*Text to read:*
- - -

It’s clear that the makers are keen to show off their younger, more physical Bond and you have to admire the way Dalton throws himself into the action scenes. The pre-title sequence on the rock of Gibraltar is a stand out scene, both in the film and within the entire series. The fight in the jeep is so stand-out that it was recreated (either deliberately or by accident) by Christopher Nolan in Batman Begins when Batman escapes from the falling train carriage during his fight with Ras Al Ghul (it is virtually shot for shot identical).

Plot wise, this is probably the most low-key film since From Russia With Love. Unlike From Russia though, there aren’t enough moments of intrigue to really drive the story on or make it particularly compelling to watch. Expanding on the central set piece of Fleming’s short story from which the title is taken, the plot incorporates defecting KGB agents, arms dealers, diamonds and the threat of a potential war. The plot is actually pretty good and is filled out with some pretty decent set-pieces including the aforementioned pre-credits scene, Koskov’s escape, a car chase, a rooftop chase and a fight on the cargo net hanging out of the back of a plane in mid air.

What really lets the film down is its characters. For one there just aren’t any particularly memorable bad guys in this film. Jeroen Krabbe’s Koskov is a smarmy middle man who is there to set the plot in motion, but offers no real threat when his character is called upon to step up. Joe Don Baker’s Brad Whitaker is the man behind the scenes who does little more than bark orders and talk loudly. The only one with any real menace is Andreas Wisniewski’s Necros, but once you figure out that he is simply a pretty boy redux of Robert Shaw’s Red Grant, he just suffers by comparison. That’s not to say though that any of the actors are bad in these parts, it’s just that the characters have nothing really going for them that you remember once the film is over.

- - -

Click-target data:
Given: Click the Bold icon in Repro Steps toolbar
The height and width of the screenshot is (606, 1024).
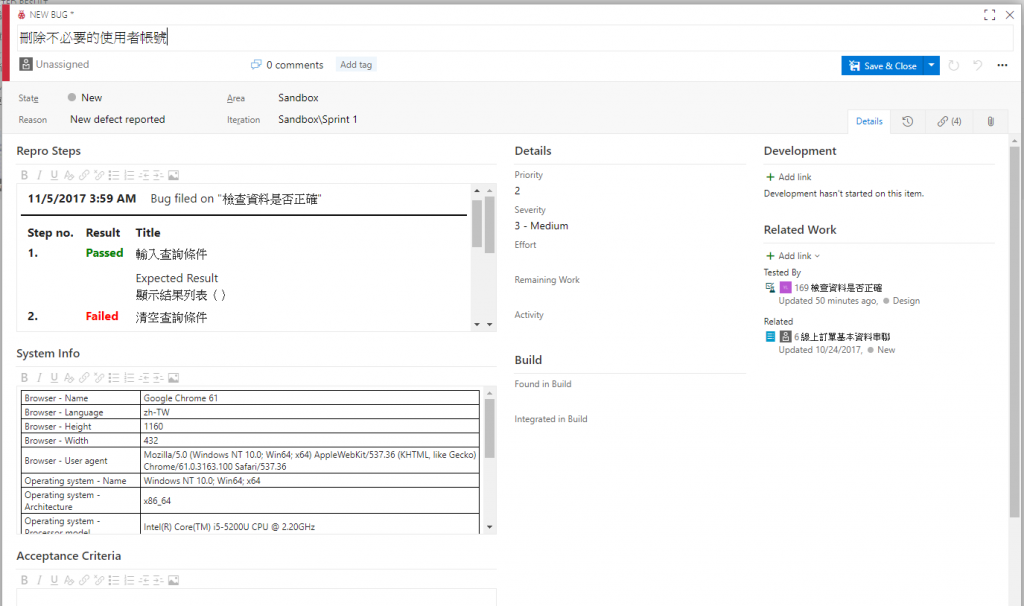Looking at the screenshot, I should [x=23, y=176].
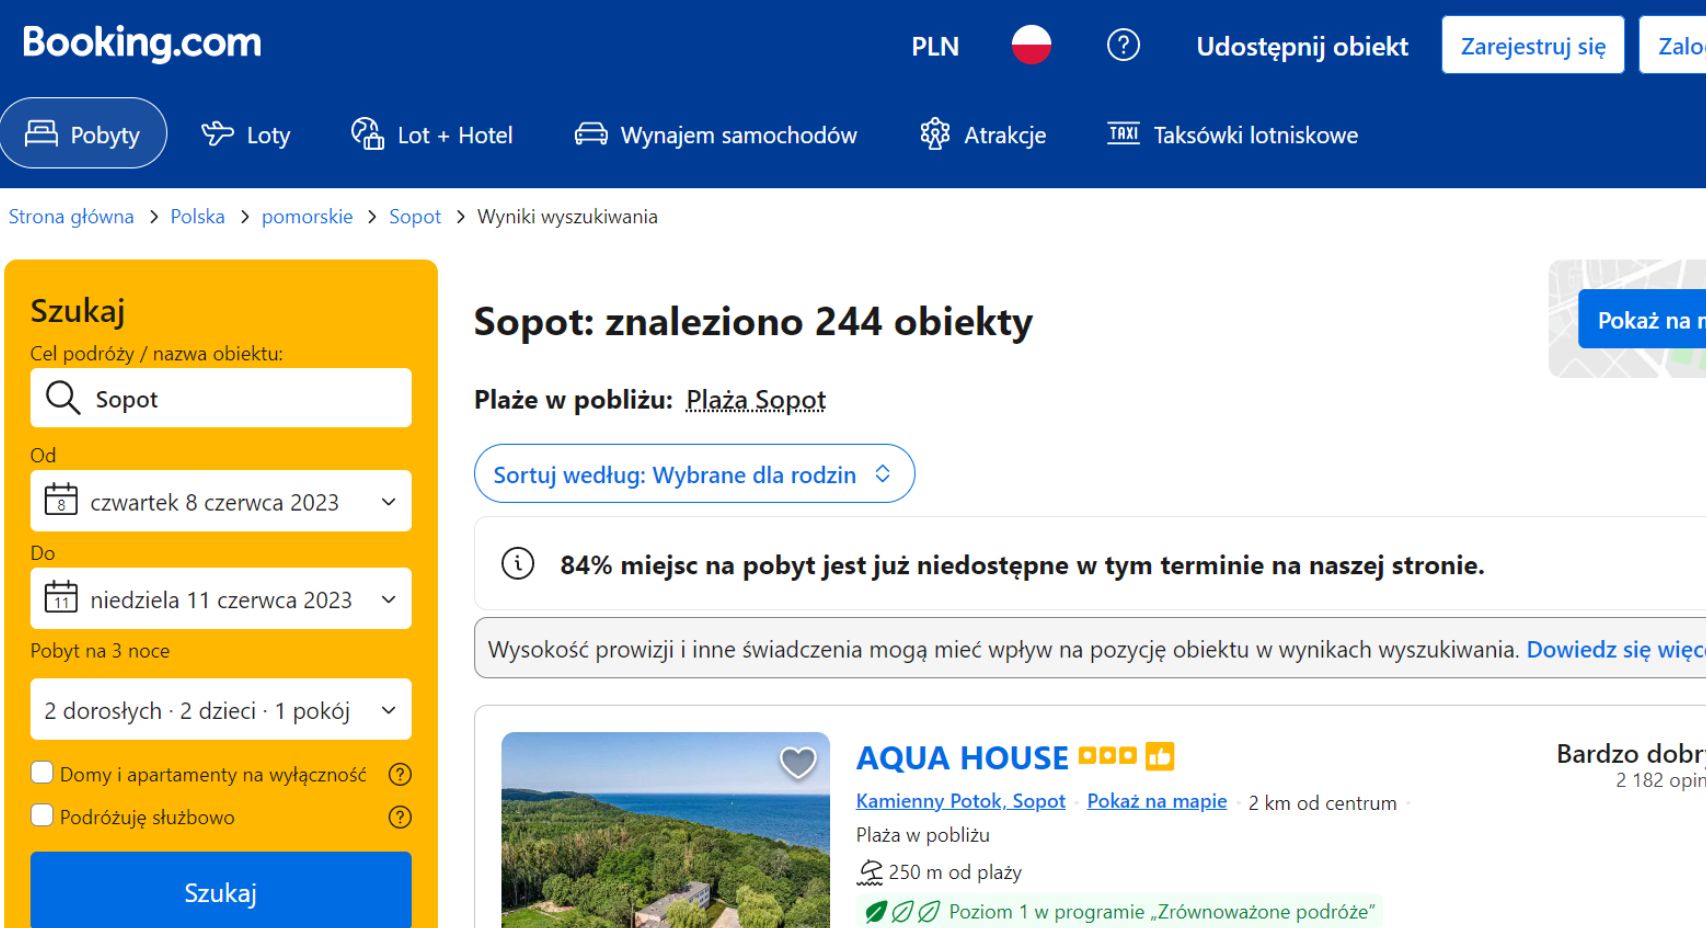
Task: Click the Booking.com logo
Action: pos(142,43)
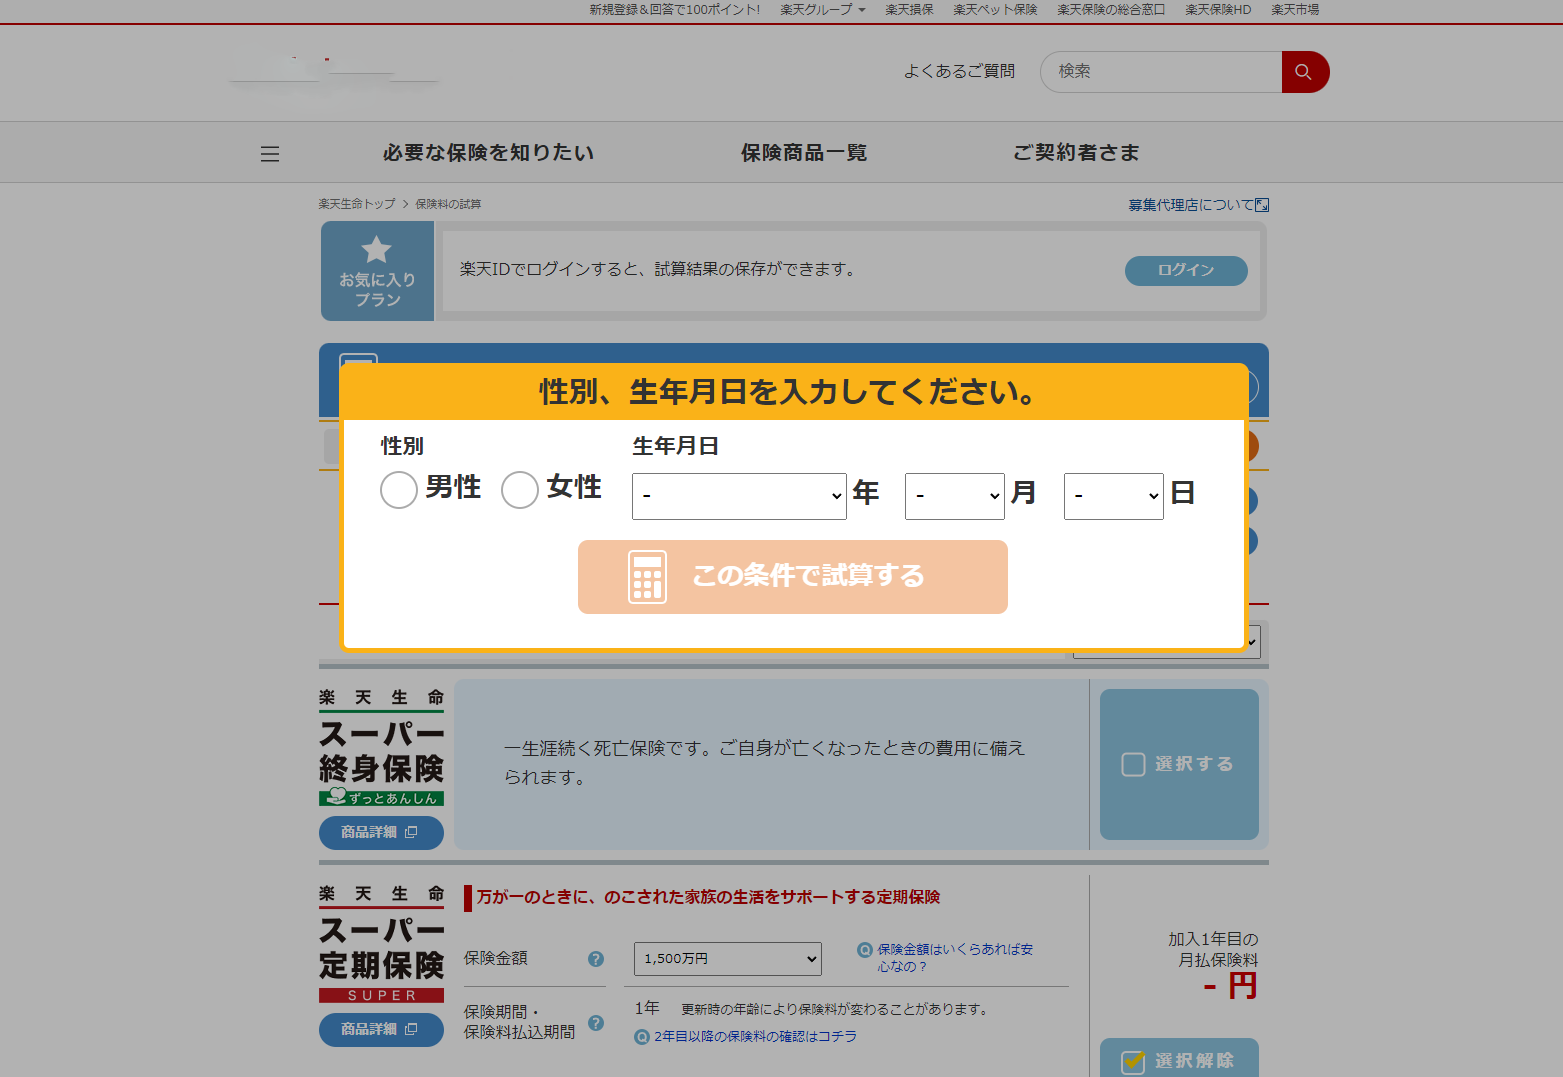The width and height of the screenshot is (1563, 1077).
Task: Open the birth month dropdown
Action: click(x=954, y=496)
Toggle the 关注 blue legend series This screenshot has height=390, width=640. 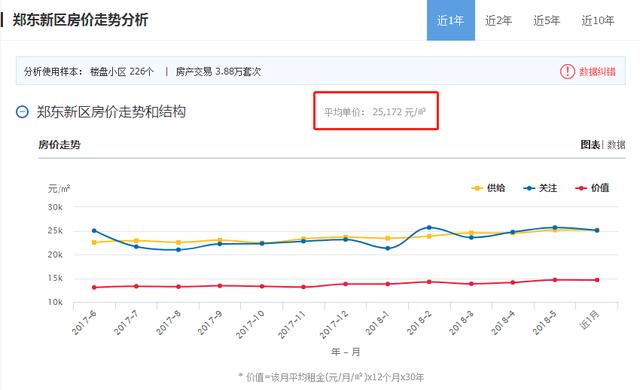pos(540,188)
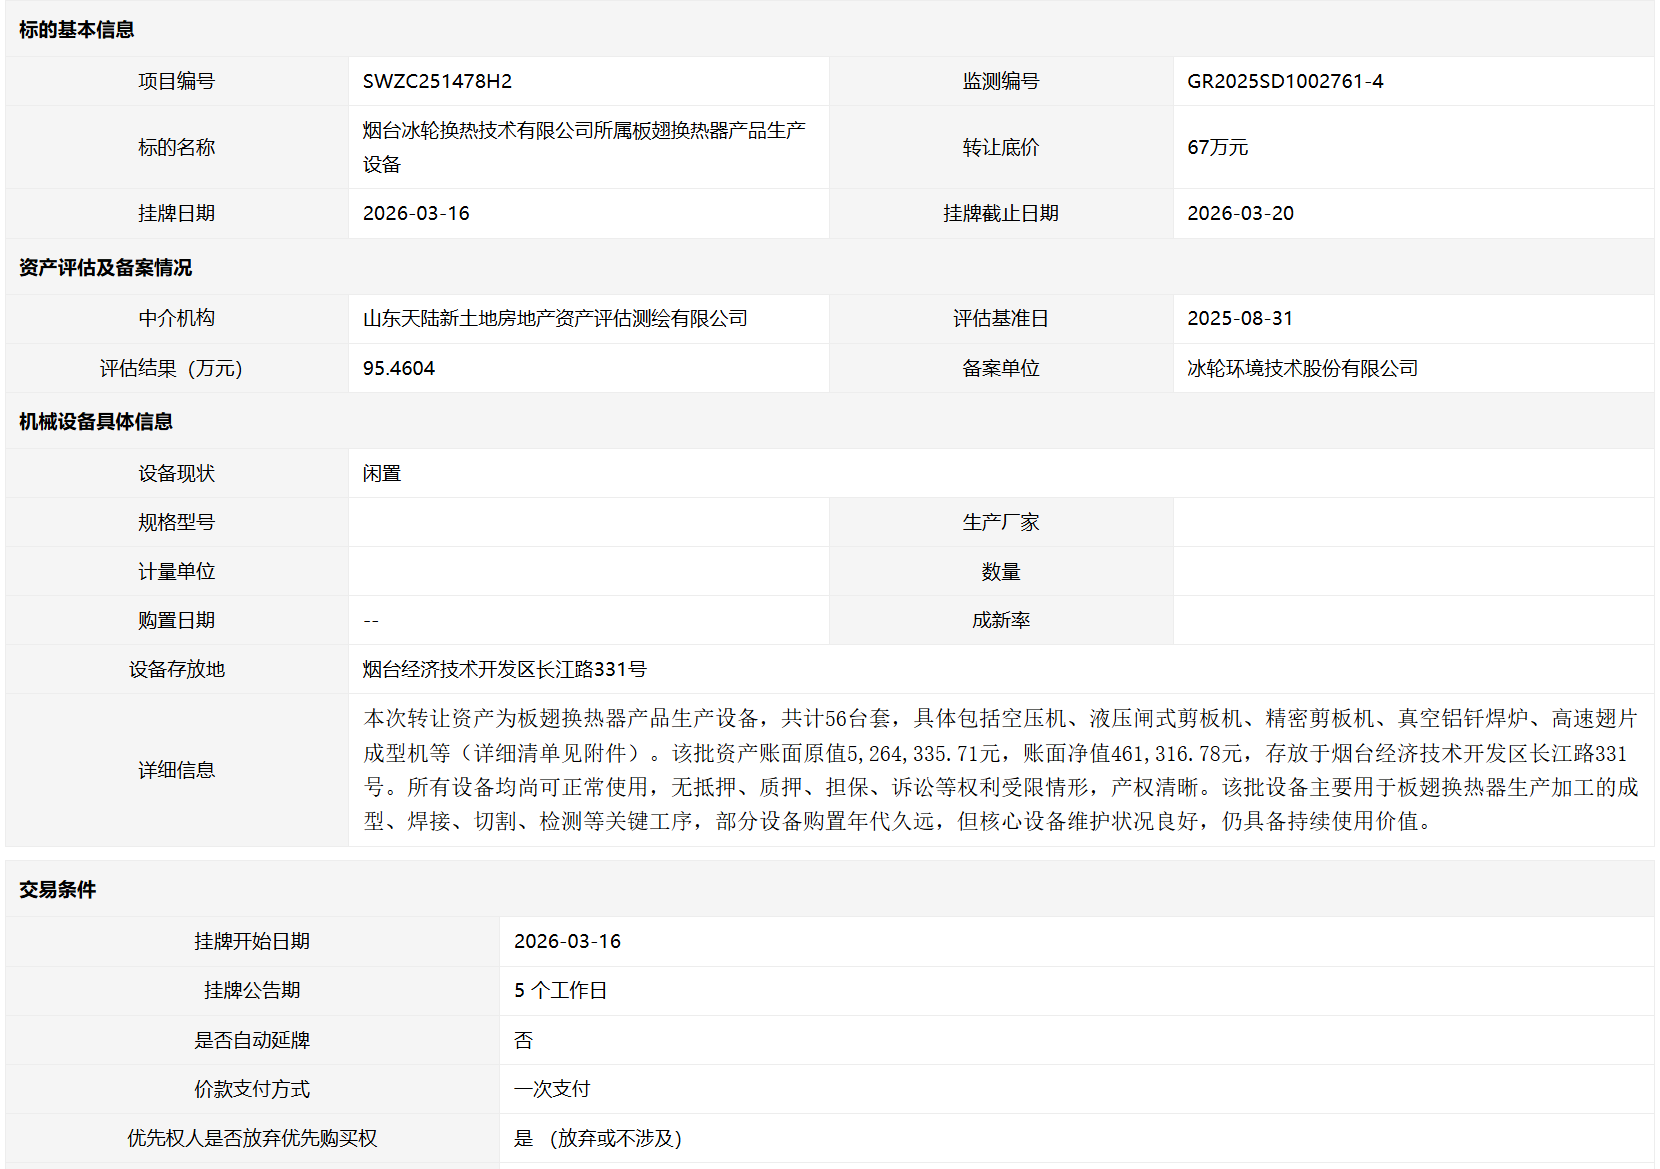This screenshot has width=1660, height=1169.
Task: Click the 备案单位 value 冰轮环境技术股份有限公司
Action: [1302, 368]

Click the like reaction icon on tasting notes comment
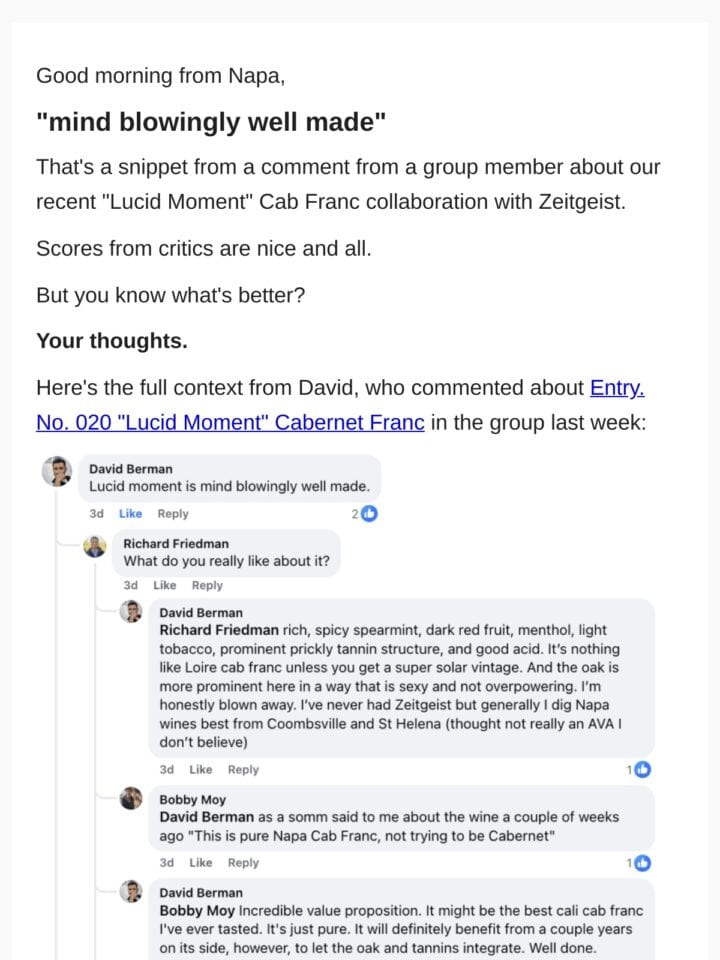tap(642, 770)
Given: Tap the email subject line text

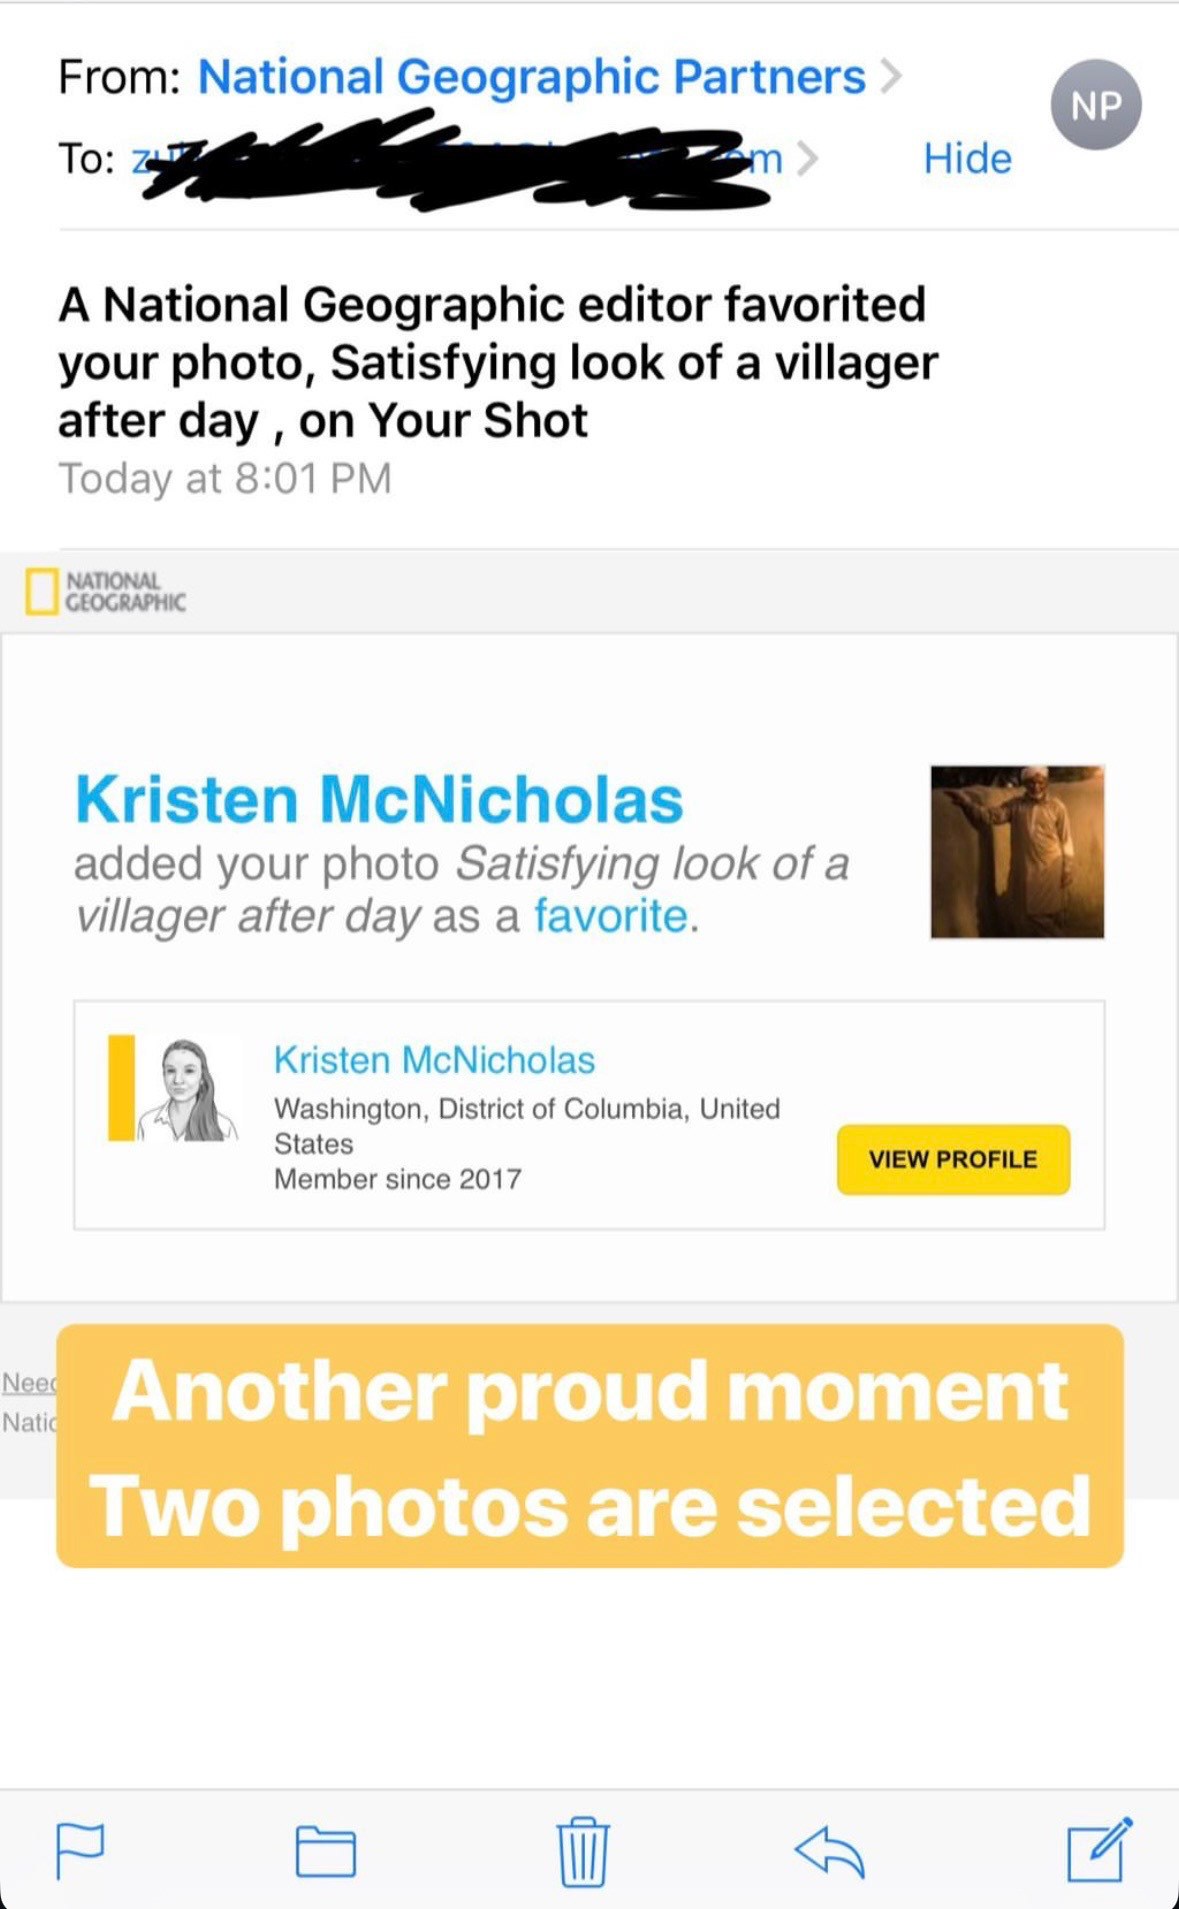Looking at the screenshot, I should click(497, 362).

- - -

*What to work on:*
1. Answer these questions using the Bond film review above the material:
(a) Where is the pre-title sequence set?
(b) Which director recreated the jeep fight, and in which film?
(c) Which actor plays Brad Whitaker?
2. From the Bond film review above the material, return the part that opens with the words containing "It’s clear that" and closes with "for shot identical).", copied word for word.
3. Condense the paragraph of the Bond film review that begins "Plot wise, this is probably" into a shorter version that keeps its main facts.

*Written responses:*
1.
(a) On the rock of Gibraltar.
(b) Christopher Nolan, in Batman Begins.
(c) Joe Don Baker.

2.
It’s clear that the makers are keen to show off their younger, more physical Bond and you have to admire the way Dalton throws himself into the action scenes. The pre-title sequence on the rock of Gibraltar is a stand out scene, both in the film and within the entire series. The fight in the jeep is so stand-out that it was recreated (either deliberately or by accident) by Christopher Nolan in Batman Begins when Batman escapes from the falling train carriage during his fight with Ras Al Ghul (it is virtually shot for shot identical).

3. The plot is probably the most low-key since From Russia With Love. Unlike that film, it lacks enough intrigue to drive the story or make it compelling. It expands on the central set piece of the Fleming short story that supplies the title and involves defecting KGB agents, arms dealers, diamonds and the threat of a potential war. It is still a pretty good plot, with decent set-pieces: the pre-credits scene, Koskov's escape, a car chase, a rooftop chase and a fight on a cargo net hanging from the back of a plane in mid air.